Comparing young people and adults, there was significant variation in the day of the week on which the suicide occurred (χ2 = 14.52; p = 0.024) (Fig 1). A total of 60.0% of young people died between Saturday and Monday, with a peak on Monday (29.5%). Conversely, the highest proportion of suicides among adults occurred on a Sunday (20.0%).

Overall, individuals who died at the weekend had alcohol detected through toxicological analysis of blood and urine samples taken at post mortem (62.2% versus 37.8%) more often than those who died mid-week, however, this was not statistically significant. Compared with suicides occurring over the weekend, alcohol was detected less often among those who died between Monday and Friday (47.5% versus 52.5%). An analysis was conducted separately for young people and adults on the association between day of the week and alcohol in toxicology. In young people who died at the weekend, alcohol was detected for 66.7% compared to 43.9% of those who died between Monday and Friday. Among adults, the proportion was similar for those with alcohol detected in their system who died at weekend and those who died between Monday and Friday (57.9% and 51.3% respectively). A trend towards significance was observed among young people: those who died at the weekend had alcohol in their toxicology more often than those who died during the week (χ2 = 2.88; p = 0.089).
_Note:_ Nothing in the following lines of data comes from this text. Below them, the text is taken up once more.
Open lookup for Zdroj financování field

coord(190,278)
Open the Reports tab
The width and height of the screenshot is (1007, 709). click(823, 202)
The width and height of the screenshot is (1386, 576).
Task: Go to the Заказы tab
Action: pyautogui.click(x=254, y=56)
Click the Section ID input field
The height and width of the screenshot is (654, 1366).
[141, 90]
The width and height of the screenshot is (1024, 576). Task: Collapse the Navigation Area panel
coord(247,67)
The final logistic regression analysis illustrated that factors significantly associated with young age included suicide by means of hanging (Ref. hanging; OR = 7.05; CI 95% = 1.30–38.23; p = 0.023) and living with the family of origin (Ref. living alone; OR = 3.56; CI 95% = 1.01–12.55; p = 0.049) (Hosmer-Lemeshow Test = 0.96; Nagelkerke R Square = 0.31). This result was consistent with the univariate analyses.
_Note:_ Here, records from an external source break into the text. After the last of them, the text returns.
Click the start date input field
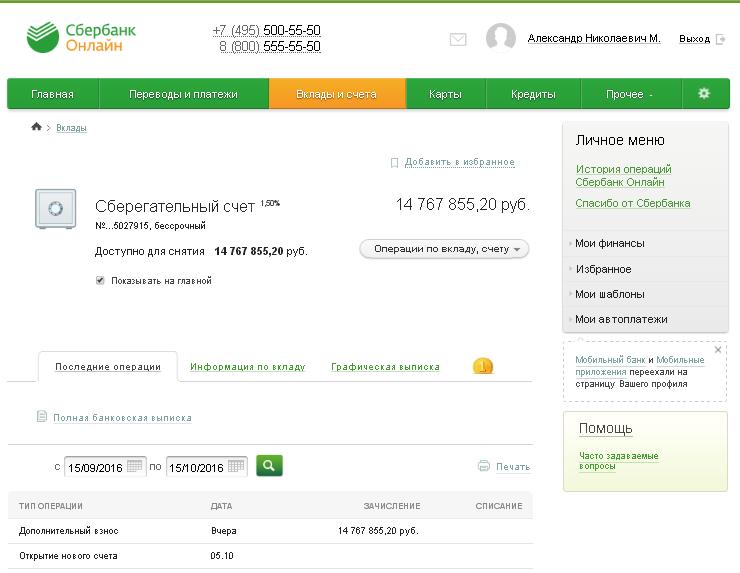The width and height of the screenshot is (740, 573). 94,467
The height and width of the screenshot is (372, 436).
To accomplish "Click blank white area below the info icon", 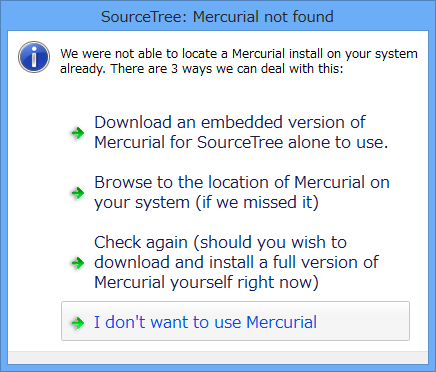I will (33, 200).
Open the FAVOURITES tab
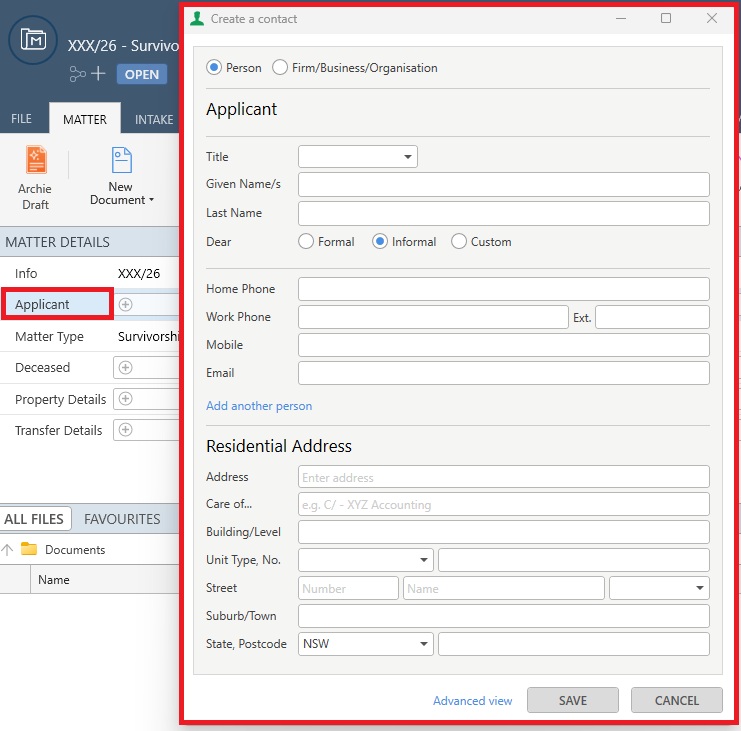This screenshot has width=741, height=731. pos(122,519)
Most of the individuals who died by hanging had taken alcohol or drugs or both substances, specifically 71.1% of young people and 86.8% of adults. Even though this was higher among adults, this difference was not significant (χ2 = 5.12; p = 0.16). The main suicide methods and concurrent alcohol and drug use for both age groups are shown in the Table 2.

Discussion

This is one of the first studies in Ireland comparing young people and adults on socio-demographic factors, method characteristics and substance abuse histories associated with suicide. Young people and adults differed on suicide methods, living arrangement, day of the week in which they took their life, and specific drugs (benzodiazepine) detected through toxicological analysis.

Even though hanging was the most common method of suicide overall, it was significantly more common among young people compared to adults. Adults died significantly more often by self-poisoning (intentional drug overdose and carbon monoxide poisoning), than young people. This outcome is consistent with previous research, indicating that the risk of suicide by hanging decreased with age [41]. Some studies [4143] have shown that the risk of suicide by firearms increased with age; however, we cannot verify that result due to the small number of people who had used this method in the current sample.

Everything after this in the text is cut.